Posted on September 29, 2006 in Psychosis Reflections Schizophrenia
“We each have our own reality.” I heard that one again, the other night, in a support group. A tired and untrue phrase that neither Science nor Christianity nor Buddhism supports. In fact, aside from a few independent New Age sects or individualists and a few of my fellow mental patients, no one believes it.
Some people might mean “truths” or “viewpoints” when they say “Reality”. “We each have our own point of view” is perfectly reasonable. To say that there are many truths is to acknowledge the Blind Men and the Elephant problem that afflicts us because of the variety of religions that clamor for our attention. But to say that there are many realities is to invite absurdity. Just how do we interact?
I once believed that I had my own reality and from my perspective, it was the ONLY reality. I controlled everything. What people said or did or looked like was entirely up to a secret process in my brain. Being in control of the world is a lot less fun than it sounds: for one thing, everything bad that happens is due to you. And you don’t seem to have direct control: things happen which can only be presumed to be due to that hidden mechanism that you can’t influence much. You don’t get to be rich — you have to watch others live in comfort while you suffer. It’s a hell of a world where God lives in less than heavenly surroundings, I’ll tell you.
The trauma that scores us is that of not knowing what is happening in different brains. Could that homeless man be an emperor in his Reality? He may say that he is but does that mean that we have to accept that he just lives in our Reality and his Own? (And if we have overlapping realities, doesn’t that imply a greater Reality where all the Realities get to collect like so many marbles or see-through plastic overlays?)
This is what I have worked out: there is, as the great religions and Science teach, one Reality. Everyone is subject to the same physical laws and you are the same thing in all objective contexts.

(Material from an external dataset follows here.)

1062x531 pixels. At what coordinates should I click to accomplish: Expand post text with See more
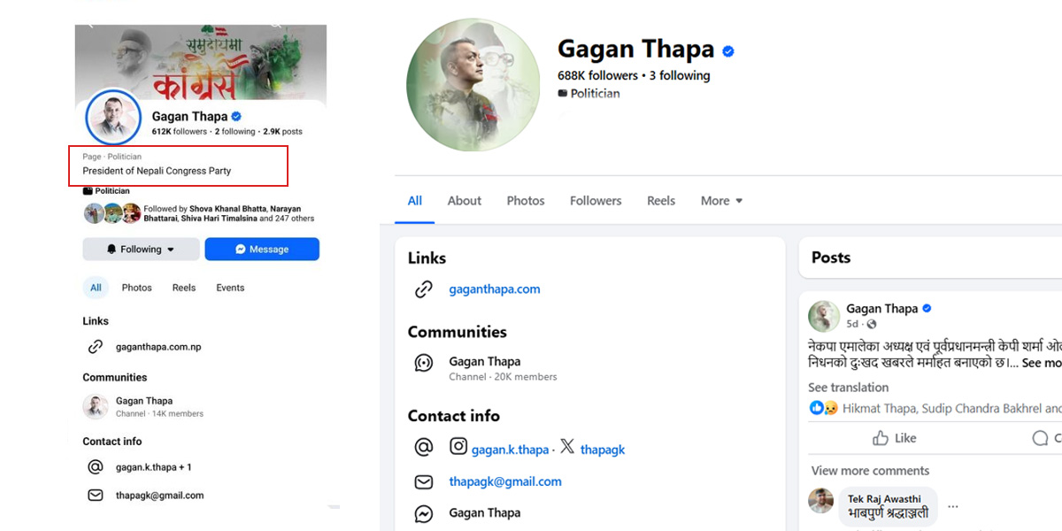pyautogui.click(x=1043, y=363)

There are subjective influences. These may be due to chemicals in the brain or beliefs. This can lead someone to believe, for example, the many realities myth — usually without having thought it through. Schizophrenics may experience hallucinations that seem real. In the shared experience, there is indeed an explanation and, more importantly, a mechanism for this: brain dysfunction. Triggers fire that create, in the head of the sufferer, the appearance of something that is not there. And it is not there. It is not Reality.

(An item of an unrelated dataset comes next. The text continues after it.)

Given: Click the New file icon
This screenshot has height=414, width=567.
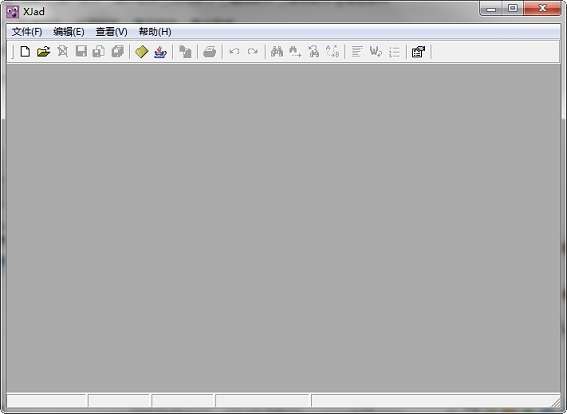Looking at the screenshot, I should tap(25, 52).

The fallout from the belief is that you can make it very hard for yourself to live with other people. You engage your brain in a continuing argument about what is real and what is not real. If left to depend only on yourself, you may find this distinction impossible to establish.
We who suffer from psychoses and mood disorders must face these challenges as part of living with our syndromes. Yet the problem also faces people who have never had a mood swing or experienced a hallucination. Take for example the difficulty many people have separating Science from Pseudo-Science. Or in understanding the Gambler’s Fallacy: You flip a coin five times. Every time it comes up heads. Is there a greater chance that it will come up heads than before? (Leave out the assumption that the coin is somehow fixed to come up heads. It’s an ordinary coin.)

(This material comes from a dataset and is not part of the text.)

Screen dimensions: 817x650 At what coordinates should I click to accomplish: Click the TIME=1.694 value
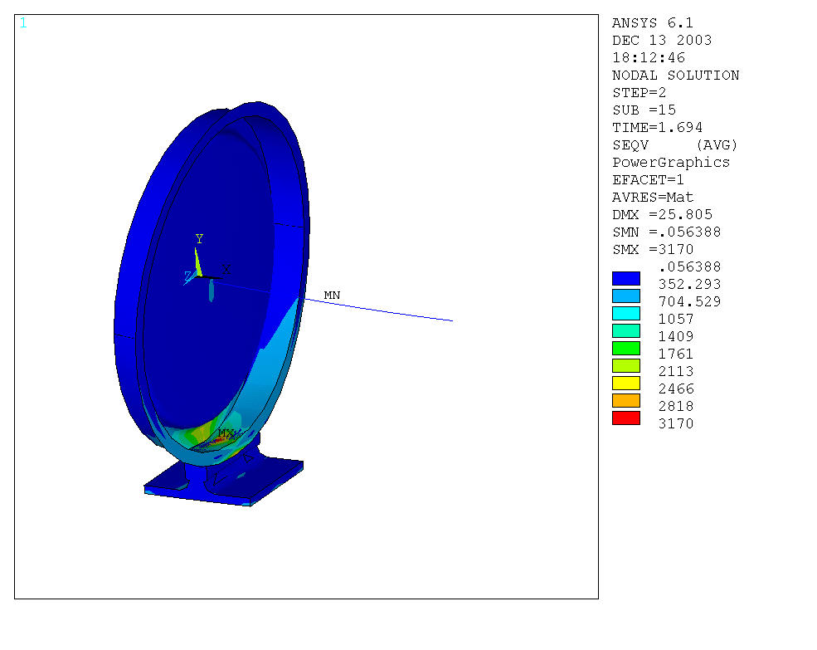click(657, 127)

Many ordinary people, feeling that they have a sure thing, would put down money that the coin will come up heads again. Yet in our universe it is possible for a coin to come up heads five times and, when you get to the sixth toss, have an equal chance of coming up heads or tails.
The Gambler’s Fallacy — the belief that the result of the sixth toss will be weighted by the previous five tosses — is an Everyday, Plain Old Delusion. Obsessive compulsives get lost in them, but normal folks buy lottery tickets and make bets based on them, too. Again, we come back to the blessing of mental illness: we have to face our fallacies. And, with the help of the medications, we may arrive in a more aware place than those who think themselves unafflicted by delusion around us.